WHAT IS ASKED – Duplicate every item below verbatim, line for line.

[Entries on locating words and elements]

------------------------------

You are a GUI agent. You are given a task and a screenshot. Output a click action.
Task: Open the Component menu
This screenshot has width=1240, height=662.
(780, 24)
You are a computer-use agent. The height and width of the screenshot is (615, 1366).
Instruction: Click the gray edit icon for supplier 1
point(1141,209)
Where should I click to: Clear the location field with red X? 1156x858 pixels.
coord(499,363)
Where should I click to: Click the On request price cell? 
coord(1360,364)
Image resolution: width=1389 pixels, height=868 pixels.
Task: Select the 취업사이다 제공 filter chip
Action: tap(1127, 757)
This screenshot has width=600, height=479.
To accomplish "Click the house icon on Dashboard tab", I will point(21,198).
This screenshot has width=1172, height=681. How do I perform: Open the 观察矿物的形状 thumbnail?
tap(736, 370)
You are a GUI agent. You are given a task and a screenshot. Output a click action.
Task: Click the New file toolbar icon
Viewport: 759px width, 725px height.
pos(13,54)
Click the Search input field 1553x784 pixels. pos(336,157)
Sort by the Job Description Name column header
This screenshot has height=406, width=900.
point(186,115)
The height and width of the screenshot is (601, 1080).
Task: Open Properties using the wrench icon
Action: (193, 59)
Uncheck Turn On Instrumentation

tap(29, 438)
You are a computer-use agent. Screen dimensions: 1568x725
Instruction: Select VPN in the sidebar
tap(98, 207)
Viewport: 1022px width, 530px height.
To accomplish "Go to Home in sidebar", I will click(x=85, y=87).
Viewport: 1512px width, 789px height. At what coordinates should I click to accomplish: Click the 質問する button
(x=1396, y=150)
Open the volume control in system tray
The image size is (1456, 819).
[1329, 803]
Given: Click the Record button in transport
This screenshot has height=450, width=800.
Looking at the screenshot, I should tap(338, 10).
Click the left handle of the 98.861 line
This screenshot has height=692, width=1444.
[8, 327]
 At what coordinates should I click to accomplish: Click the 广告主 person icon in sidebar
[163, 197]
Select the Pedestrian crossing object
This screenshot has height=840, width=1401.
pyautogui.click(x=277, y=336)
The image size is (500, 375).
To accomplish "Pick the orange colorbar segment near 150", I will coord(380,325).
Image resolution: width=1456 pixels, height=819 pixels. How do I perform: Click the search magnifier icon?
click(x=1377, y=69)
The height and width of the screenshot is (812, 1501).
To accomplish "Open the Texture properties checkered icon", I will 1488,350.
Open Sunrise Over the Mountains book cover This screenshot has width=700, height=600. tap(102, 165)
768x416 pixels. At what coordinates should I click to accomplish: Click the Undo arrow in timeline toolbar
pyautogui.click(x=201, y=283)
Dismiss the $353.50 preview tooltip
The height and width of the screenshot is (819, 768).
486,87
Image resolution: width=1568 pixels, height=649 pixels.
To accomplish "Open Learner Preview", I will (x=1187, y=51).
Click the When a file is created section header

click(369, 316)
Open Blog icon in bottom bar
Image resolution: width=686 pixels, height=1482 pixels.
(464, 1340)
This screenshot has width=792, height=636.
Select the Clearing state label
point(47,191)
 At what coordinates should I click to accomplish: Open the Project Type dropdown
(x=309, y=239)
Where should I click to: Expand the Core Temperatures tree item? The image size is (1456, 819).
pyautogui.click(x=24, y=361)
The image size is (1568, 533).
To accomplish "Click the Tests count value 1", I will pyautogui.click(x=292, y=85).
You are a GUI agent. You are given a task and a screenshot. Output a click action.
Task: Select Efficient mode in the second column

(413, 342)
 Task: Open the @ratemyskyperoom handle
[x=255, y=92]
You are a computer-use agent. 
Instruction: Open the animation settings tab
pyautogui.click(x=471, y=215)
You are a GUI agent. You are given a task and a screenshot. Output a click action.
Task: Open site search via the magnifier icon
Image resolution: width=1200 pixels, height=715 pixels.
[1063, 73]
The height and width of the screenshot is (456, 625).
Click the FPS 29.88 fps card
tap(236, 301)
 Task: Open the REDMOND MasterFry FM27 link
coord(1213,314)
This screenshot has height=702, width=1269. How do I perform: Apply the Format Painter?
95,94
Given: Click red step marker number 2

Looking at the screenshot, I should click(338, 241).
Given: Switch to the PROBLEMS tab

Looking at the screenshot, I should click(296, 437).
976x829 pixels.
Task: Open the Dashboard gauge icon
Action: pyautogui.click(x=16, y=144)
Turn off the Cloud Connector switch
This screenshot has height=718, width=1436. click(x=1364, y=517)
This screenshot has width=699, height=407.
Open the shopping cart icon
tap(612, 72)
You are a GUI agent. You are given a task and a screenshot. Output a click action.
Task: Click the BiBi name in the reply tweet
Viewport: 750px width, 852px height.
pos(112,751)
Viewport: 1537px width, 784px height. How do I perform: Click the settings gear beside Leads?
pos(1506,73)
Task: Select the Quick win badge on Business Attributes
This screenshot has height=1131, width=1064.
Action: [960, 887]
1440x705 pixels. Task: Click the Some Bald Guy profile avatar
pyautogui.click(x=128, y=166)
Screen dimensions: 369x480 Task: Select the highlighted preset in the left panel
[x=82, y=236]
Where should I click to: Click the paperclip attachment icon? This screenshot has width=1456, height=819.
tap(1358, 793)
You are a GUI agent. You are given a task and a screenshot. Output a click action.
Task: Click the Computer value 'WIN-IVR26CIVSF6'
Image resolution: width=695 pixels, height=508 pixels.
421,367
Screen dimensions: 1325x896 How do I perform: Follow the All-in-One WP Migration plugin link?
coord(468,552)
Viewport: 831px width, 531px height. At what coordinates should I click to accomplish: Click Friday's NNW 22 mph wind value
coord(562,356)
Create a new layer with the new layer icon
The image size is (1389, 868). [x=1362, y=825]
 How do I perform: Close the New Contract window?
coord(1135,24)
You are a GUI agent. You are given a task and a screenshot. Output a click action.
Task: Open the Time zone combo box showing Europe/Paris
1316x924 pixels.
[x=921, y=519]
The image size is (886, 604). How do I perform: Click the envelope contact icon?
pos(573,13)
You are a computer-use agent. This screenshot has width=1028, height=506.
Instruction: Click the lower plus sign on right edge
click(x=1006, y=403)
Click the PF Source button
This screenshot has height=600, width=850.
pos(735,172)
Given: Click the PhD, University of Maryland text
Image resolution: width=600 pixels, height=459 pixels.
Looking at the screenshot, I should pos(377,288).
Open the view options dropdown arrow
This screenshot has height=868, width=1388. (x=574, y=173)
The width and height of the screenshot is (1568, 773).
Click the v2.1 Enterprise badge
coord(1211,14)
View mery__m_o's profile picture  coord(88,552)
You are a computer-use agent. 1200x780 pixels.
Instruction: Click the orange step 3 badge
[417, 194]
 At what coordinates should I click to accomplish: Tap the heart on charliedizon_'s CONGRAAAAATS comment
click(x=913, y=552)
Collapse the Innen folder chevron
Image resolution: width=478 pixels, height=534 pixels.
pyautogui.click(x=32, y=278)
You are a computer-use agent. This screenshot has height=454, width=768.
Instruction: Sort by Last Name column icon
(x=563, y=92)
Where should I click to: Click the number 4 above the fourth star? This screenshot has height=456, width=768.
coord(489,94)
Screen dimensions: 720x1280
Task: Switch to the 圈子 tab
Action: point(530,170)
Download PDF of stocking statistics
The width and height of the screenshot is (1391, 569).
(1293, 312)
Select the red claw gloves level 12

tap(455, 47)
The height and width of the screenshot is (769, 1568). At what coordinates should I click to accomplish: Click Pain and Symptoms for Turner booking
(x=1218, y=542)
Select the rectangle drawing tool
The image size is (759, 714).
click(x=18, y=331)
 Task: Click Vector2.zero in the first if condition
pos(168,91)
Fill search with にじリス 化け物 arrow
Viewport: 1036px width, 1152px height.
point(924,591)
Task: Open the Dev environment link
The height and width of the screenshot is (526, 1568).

------------------------------

RESULT –
You are a GUI agent. You are given a task and a screenshot. Output a click action.
Task: Open the Component menu
This screenshot has width=1240, height=662.
(780, 24)
You are a computer-use agent. The height and width of the screenshot is (615, 1366).
Instruction: Click the gray edit icon for supplier 1
point(1141,209)
Where should I click to: Clear the location field with red X? 1156x858 pixels.
coord(499,363)
Where should I click to: Click the On request price cell? 
coord(1360,364)
Image resolution: width=1389 pixels, height=868 pixels.
Task: Select the 취업사이다 제공 filter chip
Action: tap(1127, 757)
This screenshot has width=600, height=479.
To accomplish "Click the house icon on Dashboard tab", I will point(21,198).
This screenshot has width=1172, height=681. How do I perform: Open the 观察矿物的形状 thumbnail?
tap(736, 370)
You are a GUI agent. You are given a task and a screenshot. Output a click action.
Task: Click the New file toolbar icon
Viewport: 759px width, 725px height.
pos(13,54)
Click the Search input field 1553x784 pixels. pos(336,157)
Sort by the Job Description Name column header
This screenshot has height=406, width=900.
point(186,115)
The height and width of the screenshot is (601, 1080).
Task: Open Properties using the wrench icon
Action: (193, 59)
Uncheck Turn On Instrumentation

tap(29, 438)
You are a computer-use agent. Screen dimensions: 1568x725
Instruction: Select VPN in the sidebar
tap(98, 207)
Viewport: 1022px width, 530px height.
To accomplish "Go to Home in sidebar", I will click(x=85, y=87).
Viewport: 1512px width, 789px height. At what coordinates should I click to accomplish: Click the 質問する button
(x=1396, y=150)
Open the volume control in system tray
The image size is (1456, 819).
[1329, 803]
Given: Click the Record button in transport
This screenshot has height=450, width=800.
Looking at the screenshot, I should tap(338, 10).
Click the left handle of the 98.861 line
This screenshot has height=692, width=1444.
[8, 327]
 At what coordinates should I click to accomplish: Click the 广告主 person icon in sidebar
[163, 197]
Select the Pedestrian crossing object
This screenshot has height=840, width=1401.
pyautogui.click(x=277, y=336)
The image size is (500, 375).
To accomplish "Pick the orange colorbar segment near 150", I will coord(380,325).
Image resolution: width=1456 pixels, height=819 pixels. How do I perform: Click the search magnifier icon?
click(x=1377, y=69)
The height and width of the screenshot is (812, 1501).
To accomplish "Open the Texture properties checkered icon", I will 1488,350.
Open Sunrise Over the Mountains book cover This screenshot has width=700, height=600. tap(102, 165)
768x416 pixels. At what coordinates should I click to accomplish: Click the Undo arrow in timeline toolbar
pyautogui.click(x=201, y=283)
Dismiss the $353.50 preview tooltip
The height and width of the screenshot is (819, 768).
486,87
Image resolution: width=1568 pixels, height=649 pixels.
To accomplish "Open Learner Preview", I will (x=1187, y=51).
Click the When a file is created section header

click(369, 316)
Open Blog icon in bottom bar
Image resolution: width=686 pixels, height=1482 pixels.
(464, 1340)
This screenshot has width=792, height=636.
Select the Clearing state label
point(47,191)
 At what coordinates should I click to accomplish: Open the Project Type dropdown
(x=309, y=239)
Where should I click to: Expand the Core Temperatures tree item? The image size is (1456, 819).
pyautogui.click(x=24, y=361)
The image size is (1568, 533).
To accomplish "Click the Tests count value 1", I will pyautogui.click(x=292, y=85).
You are a GUI agent. You are given a task and a screenshot. Output a click action.
Task: Select Efficient mode in the second column

(413, 342)
 Task: Open the @ratemyskyperoom handle
[x=255, y=92]
You are a computer-use agent. 
Instruction: Open the animation settings tab
pyautogui.click(x=471, y=215)
You are a GUI agent. You are given a task and a screenshot. Output a click action.
Task: Open site search via the magnifier icon
Image resolution: width=1200 pixels, height=715 pixels.
[1063, 73]
The height and width of the screenshot is (456, 625).
Click the FPS 29.88 fps card
tap(236, 301)
 Task: Open the REDMOND MasterFry FM27 link
coord(1213,314)
This screenshot has height=702, width=1269. How do I perform: Apply the Format Painter?
95,94
Given: Click red step marker number 2

Looking at the screenshot, I should click(338, 241).
Given: Switch to the PROBLEMS tab

Looking at the screenshot, I should click(296, 437).
976x829 pixels.
Task: Open the Dashboard gauge icon
Action: pyautogui.click(x=16, y=144)
Turn off the Cloud Connector switch
This screenshot has height=718, width=1436. click(x=1364, y=517)
This screenshot has width=699, height=407.
Open the shopping cart icon
tap(612, 72)
You are a GUI agent. You are given a task and a screenshot. Output a click action.
Task: Click the BiBi name in the reply tweet
Viewport: 750px width, 852px height.
pos(112,751)
Viewport: 1537px width, 784px height. How do I perform: Click the settings gear beside Leads?
pos(1506,73)
Task: Select the Quick win badge on Business Attributes
This screenshot has height=1131, width=1064.
Action: [960, 887]
1440x705 pixels. Task: Click the Some Bald Guy profile avatar
pyautogui.click(x=128, y=166)
Screen dimensions: 369x480 Task: Select the highlighted preset in the left panel
[x=82, y=236]
Where should I click to: Click the paperclip attachment icon? This screenshot has width=1456, height=819.
tap(1358, 793)
You are a GUI agent. You are given a task and a screenshot. Output a click action.
Task: Click the Computer value 'WIN-IVR26CIVSF6'
Image resolution: width=695 pixels, height=508 pixels.
421,367
Screen dimensions: 1325x896 How do I perform: Follow the All-in-One WP Migration plugin link?
coord(468,552)
Viewport: 831px width, 531px height. At what coordinates should I click to accomplish: Click Friday's NNW 22 mph wind value
coord(562,356)
Create a new layer with the new layer icon
The image size is (1389, 868). [x=1362, y=825]
 How do I perform: Close the New Contract window?
coord(1135,24)
You are a GUI agent. You are given a task and a screenshot. Output a click action.
Task: Open the Time zone combo box showing Europe/Paris
1316x924 pixels.
[x=921, y=519]
The image size is (886, 604). How do I perform: Click the envelope contact icon?
pos(573,13)
You are a computer-use agent. This screenshot has width=1028, height=506.
Instruction: Click the lower plus sign on right edge
click(x=1006, y=403)
Click the PF Source button
This screenshot has height=600, width=850.
pos(735,172)
Given: Click the PhD, University of Maryland text
Image resolution: width=600 pixels, height=459 pixels.
Looking at the screenshot, I should pos(377,288).
Open the view options dropdown arrow
This screenshot has height=868, width=1388. (x=574, y=173)
The width and height of the screenshot is (1568, 773).
Click the v2.1 Enterprise badge
coord(1211,14)
View mery__m_o's profile picture  coord(88,552)
You are a computer-use agent. 1200x780 pixels.
Instruction: Click the orange step 3 badge
[417, 194]
 At what coordinates should I click to accomplish: Tap the heart on charliedizon_'s CONGRAAAAATS comment
click(x=913, y=552)
Collapse the Innen folder chevron
Image resolution: width=478 pixels, height=534 pixels.
pyautogui.click(x=32, y=278)
You are a computer-use agent. This screenshot has height=454, width=768.
Instruction: Sort by Last Name column icon
(x=563, y=92)
Where should I click to: Click the number 4 above the fourth star? This screenshot has height=456, width=768.
coord(489,94)
Screen dimensions: 720x1280
Task: Switch to the 圈子 tab
Action: point(530,170)
Download PDF of stocking statistics
The width and height of the screenshot is (1391, 569).
(1293, 312)
Select the red claw gloves level 12

tap(455, 47)
The height and width of the screenshot is (769, 1568). At what coordinates should I click to accomplish: Click Pain and Symptoms for Turner booking
(x=1218, y=542)
Select the rectangle drawing tool
The image size is (759, 714).
click(x=18, y=331)
 Task: Click Vector2.zero in the first if condition
pos(168,91)
Fill search with にじリス 化け物 arrow
Viewport: 1036px width, 1152px height.
point(924,591)
Task: Open the Dev environment link
The height and width of the screenshot is (526, 1568).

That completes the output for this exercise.